In June, 44 areas were identified as needing a greater choice of school patronage. Education Minister Ruairi Quinn will announce soon which five of these are to be surveyed first. The local views will be gathered through surveys, most likely with a choice of responding on paper or online of parents of children already in primary school and those with sons or daughters not yet attending schools in the areas concerned. In order to avoid duplication or having the surveys distorted by interested parties, anyone completing the survey will have to provide personal information on a confidential basis, to include name, address, and PPS numbers.
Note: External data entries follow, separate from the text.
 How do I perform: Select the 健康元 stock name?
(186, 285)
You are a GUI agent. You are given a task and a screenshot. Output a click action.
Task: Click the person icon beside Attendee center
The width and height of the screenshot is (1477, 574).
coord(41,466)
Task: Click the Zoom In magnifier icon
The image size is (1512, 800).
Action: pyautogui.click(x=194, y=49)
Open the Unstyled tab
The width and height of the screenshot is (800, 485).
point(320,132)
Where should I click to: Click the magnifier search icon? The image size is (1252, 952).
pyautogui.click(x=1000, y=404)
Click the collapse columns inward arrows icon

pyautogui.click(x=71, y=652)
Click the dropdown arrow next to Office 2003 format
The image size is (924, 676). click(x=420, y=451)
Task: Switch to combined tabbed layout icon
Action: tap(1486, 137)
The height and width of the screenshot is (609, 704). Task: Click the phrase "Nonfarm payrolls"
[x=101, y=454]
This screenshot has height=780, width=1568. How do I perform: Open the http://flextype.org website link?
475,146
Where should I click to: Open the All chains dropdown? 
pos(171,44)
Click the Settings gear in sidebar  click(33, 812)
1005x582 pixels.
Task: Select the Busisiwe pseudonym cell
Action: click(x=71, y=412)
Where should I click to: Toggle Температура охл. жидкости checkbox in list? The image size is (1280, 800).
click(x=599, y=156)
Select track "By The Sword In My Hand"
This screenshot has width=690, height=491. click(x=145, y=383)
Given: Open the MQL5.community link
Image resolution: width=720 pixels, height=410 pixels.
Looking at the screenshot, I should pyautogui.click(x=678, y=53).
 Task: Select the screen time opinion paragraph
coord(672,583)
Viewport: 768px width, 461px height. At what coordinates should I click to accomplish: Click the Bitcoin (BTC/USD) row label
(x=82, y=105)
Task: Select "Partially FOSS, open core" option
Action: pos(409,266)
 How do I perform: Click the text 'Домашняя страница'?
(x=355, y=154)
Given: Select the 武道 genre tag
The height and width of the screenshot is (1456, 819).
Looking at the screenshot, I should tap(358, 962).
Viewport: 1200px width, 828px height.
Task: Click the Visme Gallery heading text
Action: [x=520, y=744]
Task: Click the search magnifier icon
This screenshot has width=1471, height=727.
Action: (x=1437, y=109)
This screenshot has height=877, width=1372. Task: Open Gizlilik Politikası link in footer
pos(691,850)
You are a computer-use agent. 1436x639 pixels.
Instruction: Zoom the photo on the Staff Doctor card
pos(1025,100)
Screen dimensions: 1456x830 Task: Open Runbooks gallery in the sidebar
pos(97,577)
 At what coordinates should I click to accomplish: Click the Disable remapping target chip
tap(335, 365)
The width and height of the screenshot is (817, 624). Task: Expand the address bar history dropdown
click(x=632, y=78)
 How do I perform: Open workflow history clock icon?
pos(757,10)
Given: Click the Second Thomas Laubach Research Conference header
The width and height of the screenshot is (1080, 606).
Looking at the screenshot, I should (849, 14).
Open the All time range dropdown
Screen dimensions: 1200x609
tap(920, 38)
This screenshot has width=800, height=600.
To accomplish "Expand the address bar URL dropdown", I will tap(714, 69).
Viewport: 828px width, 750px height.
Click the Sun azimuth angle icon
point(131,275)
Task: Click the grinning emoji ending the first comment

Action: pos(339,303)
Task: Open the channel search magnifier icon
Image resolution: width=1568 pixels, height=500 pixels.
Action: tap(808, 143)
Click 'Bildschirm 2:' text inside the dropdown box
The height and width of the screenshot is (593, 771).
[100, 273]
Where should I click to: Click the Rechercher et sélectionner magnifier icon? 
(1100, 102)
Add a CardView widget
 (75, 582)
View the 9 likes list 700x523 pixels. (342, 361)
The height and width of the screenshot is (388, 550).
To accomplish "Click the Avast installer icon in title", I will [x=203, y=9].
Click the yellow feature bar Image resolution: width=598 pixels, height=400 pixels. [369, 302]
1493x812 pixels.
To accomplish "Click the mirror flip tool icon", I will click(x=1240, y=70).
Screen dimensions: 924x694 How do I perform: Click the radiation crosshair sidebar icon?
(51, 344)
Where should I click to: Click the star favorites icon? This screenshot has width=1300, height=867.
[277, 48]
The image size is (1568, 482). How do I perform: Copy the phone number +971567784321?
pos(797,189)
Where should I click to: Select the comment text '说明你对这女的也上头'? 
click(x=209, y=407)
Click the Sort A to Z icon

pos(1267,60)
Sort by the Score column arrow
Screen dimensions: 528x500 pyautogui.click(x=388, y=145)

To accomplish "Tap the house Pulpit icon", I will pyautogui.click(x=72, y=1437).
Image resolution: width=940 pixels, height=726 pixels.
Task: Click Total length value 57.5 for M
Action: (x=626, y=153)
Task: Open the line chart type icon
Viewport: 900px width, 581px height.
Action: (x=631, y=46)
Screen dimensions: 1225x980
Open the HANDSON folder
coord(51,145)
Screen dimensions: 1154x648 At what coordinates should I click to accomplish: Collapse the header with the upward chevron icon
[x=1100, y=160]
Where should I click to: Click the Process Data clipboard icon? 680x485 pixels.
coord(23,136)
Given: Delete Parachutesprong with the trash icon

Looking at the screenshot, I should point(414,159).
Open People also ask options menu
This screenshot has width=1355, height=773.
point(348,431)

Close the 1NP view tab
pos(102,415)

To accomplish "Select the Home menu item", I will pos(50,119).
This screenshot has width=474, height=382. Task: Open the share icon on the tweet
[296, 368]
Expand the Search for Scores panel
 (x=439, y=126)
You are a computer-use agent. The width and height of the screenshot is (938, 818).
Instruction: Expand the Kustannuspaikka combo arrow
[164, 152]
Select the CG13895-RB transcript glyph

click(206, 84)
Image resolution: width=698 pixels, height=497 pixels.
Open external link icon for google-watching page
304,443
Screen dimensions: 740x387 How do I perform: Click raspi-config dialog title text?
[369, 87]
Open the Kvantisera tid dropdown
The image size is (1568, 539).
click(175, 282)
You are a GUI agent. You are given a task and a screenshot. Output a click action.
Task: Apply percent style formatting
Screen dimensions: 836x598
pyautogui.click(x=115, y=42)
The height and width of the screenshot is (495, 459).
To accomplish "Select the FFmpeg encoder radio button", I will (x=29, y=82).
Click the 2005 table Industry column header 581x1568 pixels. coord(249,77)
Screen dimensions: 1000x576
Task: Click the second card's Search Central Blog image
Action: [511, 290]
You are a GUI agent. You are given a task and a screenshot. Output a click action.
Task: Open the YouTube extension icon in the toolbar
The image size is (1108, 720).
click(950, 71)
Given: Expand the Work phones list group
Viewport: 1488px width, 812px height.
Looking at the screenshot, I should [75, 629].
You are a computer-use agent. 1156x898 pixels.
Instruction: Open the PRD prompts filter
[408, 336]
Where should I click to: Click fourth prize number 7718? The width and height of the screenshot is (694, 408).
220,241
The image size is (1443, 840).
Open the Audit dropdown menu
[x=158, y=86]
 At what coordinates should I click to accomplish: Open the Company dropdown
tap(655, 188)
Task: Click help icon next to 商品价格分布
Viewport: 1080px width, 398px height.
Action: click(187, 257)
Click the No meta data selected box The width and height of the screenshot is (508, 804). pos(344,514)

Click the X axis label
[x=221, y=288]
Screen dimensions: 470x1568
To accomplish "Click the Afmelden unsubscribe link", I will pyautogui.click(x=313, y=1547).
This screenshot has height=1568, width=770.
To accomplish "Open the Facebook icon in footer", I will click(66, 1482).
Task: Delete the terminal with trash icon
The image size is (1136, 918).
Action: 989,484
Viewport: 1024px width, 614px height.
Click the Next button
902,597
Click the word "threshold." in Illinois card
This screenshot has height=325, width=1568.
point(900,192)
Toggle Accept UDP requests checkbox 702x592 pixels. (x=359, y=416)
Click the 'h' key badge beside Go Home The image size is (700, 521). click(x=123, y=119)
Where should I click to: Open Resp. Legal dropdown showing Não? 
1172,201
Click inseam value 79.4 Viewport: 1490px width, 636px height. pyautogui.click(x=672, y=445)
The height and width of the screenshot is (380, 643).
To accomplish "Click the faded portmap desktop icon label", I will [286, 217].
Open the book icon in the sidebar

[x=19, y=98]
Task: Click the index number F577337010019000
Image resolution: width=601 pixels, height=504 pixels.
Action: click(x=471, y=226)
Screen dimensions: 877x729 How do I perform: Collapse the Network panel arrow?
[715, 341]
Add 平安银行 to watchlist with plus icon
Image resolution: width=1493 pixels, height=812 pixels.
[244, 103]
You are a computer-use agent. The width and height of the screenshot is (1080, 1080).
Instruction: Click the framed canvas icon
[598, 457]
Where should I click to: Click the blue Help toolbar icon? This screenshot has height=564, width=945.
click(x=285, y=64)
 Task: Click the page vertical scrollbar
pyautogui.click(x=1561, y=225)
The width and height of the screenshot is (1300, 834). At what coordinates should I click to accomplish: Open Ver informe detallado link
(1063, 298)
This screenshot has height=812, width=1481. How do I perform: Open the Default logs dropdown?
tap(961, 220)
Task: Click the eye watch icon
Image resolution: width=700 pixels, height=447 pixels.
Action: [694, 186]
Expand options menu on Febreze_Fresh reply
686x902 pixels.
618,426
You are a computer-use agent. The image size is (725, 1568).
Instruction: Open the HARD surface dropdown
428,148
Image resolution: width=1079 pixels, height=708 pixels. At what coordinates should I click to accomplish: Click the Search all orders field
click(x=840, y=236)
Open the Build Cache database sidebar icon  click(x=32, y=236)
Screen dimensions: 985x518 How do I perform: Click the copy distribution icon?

The 44 areas include many with up to eight primary schools but which have little or no non-Catholic provision to cater for the diversity of local families. Among the established patrons to have applied in most areas are the local city or county vocational education committees (VECs), all-Irish patron body An Foras Pátrúnachta, and multi-denominational schools group Educate Together. It is understood that expressions of interest were received in relation to two or three areas in Cork from humanist groups. The Redeemed Christian Church of God, which previously sought to be patron to two new schools in Dublin, has also indicated it wants to run a number of schools. However, it is unclear if either group meets the criteria for being a patron and whether they will be included in the list of patrons offered to parents in those areas. Those choices will be listed in a survey to be conducted among parents following the distribution of information by the Department of Education.
Parents will be asked if they are satisfied with the current choice of patrons in their area and, if not, which of the patron bodies interested in running schools in their area they would prefer. While each applicant patron has submitted a short description of who they are and what they propose to set up, they are being asked to sign up to a voluntary code banning leaflets, advertising or public meetings that could give them an advantage over other groups. The initial surveys will be carried out within weeks in five of the 44 areas, to identify any potential difficulties with the methodology, and the remaining 39 will be surveyed in November. The timescale for any resultant hand-overs is uncertain but the survey outcomes will be discussed in early 2013 among the Catholic school communities where a need for a more diverse mix of patronage is identified. A key consideration would be which school or schools might close in each area, and whether their pupils and staff would be amalgamated entirely with one neighbouring school or distributed among the other Catholic schools.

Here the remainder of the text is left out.